# [What to work on]
Reproduce the listing below word for word, keeping every line unchanged and in its original order.

# [Data section]
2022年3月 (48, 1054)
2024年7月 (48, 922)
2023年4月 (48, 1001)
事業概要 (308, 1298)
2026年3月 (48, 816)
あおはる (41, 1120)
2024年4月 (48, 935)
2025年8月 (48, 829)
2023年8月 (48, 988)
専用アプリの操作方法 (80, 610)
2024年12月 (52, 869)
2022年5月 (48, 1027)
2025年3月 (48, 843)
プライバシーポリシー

# [Exercise output]
2022年3月 (48, 1054)
2024年7月 (48, 922)
2023年4月 (48, 1001)
事業概要 (308, 1298)
2026年3月 (48, 816)
あおはる (41, 1120)
2024年4月 (48, 935)
2025年8月 (48, 829)
2023年8月 (48, 988)
専用アプリの操作方法 (80, 610)
2024年12月 (52, 869)
2022年5月 (48, 1027)
2025年3月 (48, 843)
プライバシーポリシー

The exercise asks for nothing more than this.